Cocaine Cowboys

The film Cocaine Cowboys provides a look into the drug trade of Miami and its interactions with Latin American countries (Columbia, Cuba, etc) in the late 70’s and 80’s, as well as showing the effects of the drug trade economically, emotionally and legally.  The film follows the events of certain members of the trade (Jon Roberts, Mickey Munday, among others) and their respective jobs within the organizations, whilst also detailing the violence and brutality that ensued as the need for more power became apparent, especially in the Griselda Blanco organization (now recognized for killing children, in-discretionary killing and Griselda’s own severe bloodlust resulting in 200+ deaths). 

Fortunately, US involvement in the drug war in the late 80s and early 90’s under Bush Senior allowed for a severe reduction in the violence and importation of narcotics into the country.  However, this was also at a cost, as in years prior the USA was involved in its own “illicit” activities to help combat the drug trade at home and abroad.  Youngers article “Collateral Damage”, exemplifies the wasteful nature of the United States and its ‘Andean Initiative’s’ in its war on drugs:  “In short, several billion dollars have been allocated to Andean counterdrug efforts in recent years.  Yet there is hardly a dent in overall cocoa production and cocaine and heroin are just as cheap and readily available on U.S. City streets as they were when the Andean Initiative was first launched”….”yet with no enemy to declare formal victory, the war continues unabated at a high cost to U.S taxpayers and, most significantly, to the people of the Andean region.” (131) Though the general idea was to go after the “source-countries” of these particular narcotics, the United States’s involvement in increasing military efforts in the area resulted in adverse affects and some of the worst human rights debacles of the area, including deaths of civilians (ex. April 2001, civilian plane shot down, killing Missionary mother and child [132]).  In turn the Pentagon in “seeking to strengthen” its and the native countries forces in Latin America, caused political strife, as local governments were trying to decrease military expansion, having lived in military states for many years, were hesitant on increasing such forces in light of the desire for civilian rule in the area (133).
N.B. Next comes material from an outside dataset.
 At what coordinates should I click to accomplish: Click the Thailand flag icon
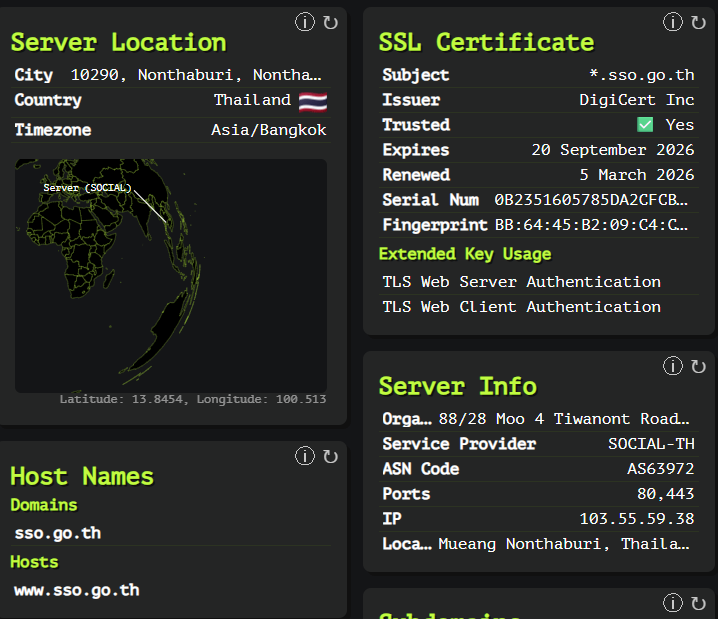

US involvement in Columbia, according to Youngers is “intertwined with the military’s counterinsurgency campaign”.  In affect this has resulted in innocents being killed due to political violence, with the numbers doubling in the past few years, in addition to this “over three hundred thousand in 2000” to a million overall of Columbian citizens have been forced from their homes.  The US’s war on drugs appears to be failing in addition to causing political problems in other countries. 

There is also evidence of the US being aware of the growing drug trade problem years prior to the events of Miami with the increase of seized cocaine going from “26 pounds in 1967…to 436 in 1971 (174)” according to Gootenberg’s article “Pre-Columbian” Drug Trafficking in the Americas. This article also explains how “cold-war politics” caused by the US resulted in the growth of the Drug trade in countries like Bolivia (ex. 1952 revolution removed the national army due to the US “reversal” of the revolution.  This then left Bolivia “in an era of statelessness” (162).  US politics and drug policies seem to fuel violence abroad, whilst only squelching a bit of the issue domestically.
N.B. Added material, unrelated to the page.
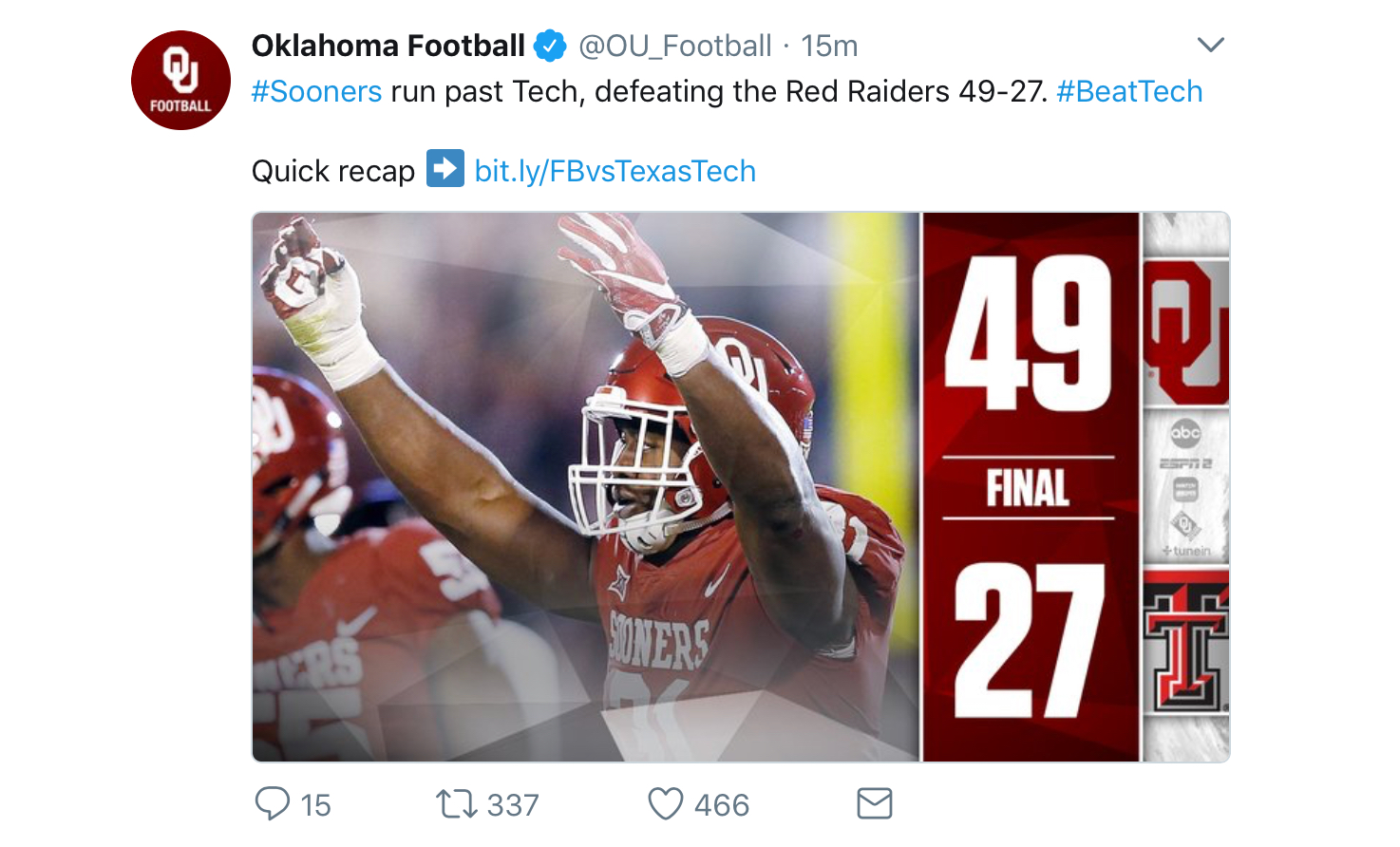Open the OU Football profile avatar
The height and width of the screenshot is (847, 1400).
tap(180, 81)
A strong point that the film makes is how Miami, in essence, exists as it does today because of the drug trade and the spending it allowed on goods and services in Miami, which in turn, led to mass development of the city, with office buildings and sky scrapers being constructed galore (being financed almost completely via drug money investment in local businesses, etc)  This is seen as both a blessing and a curse, as it placed Miami onto the global spectrum, but to some, at too great a cost in life.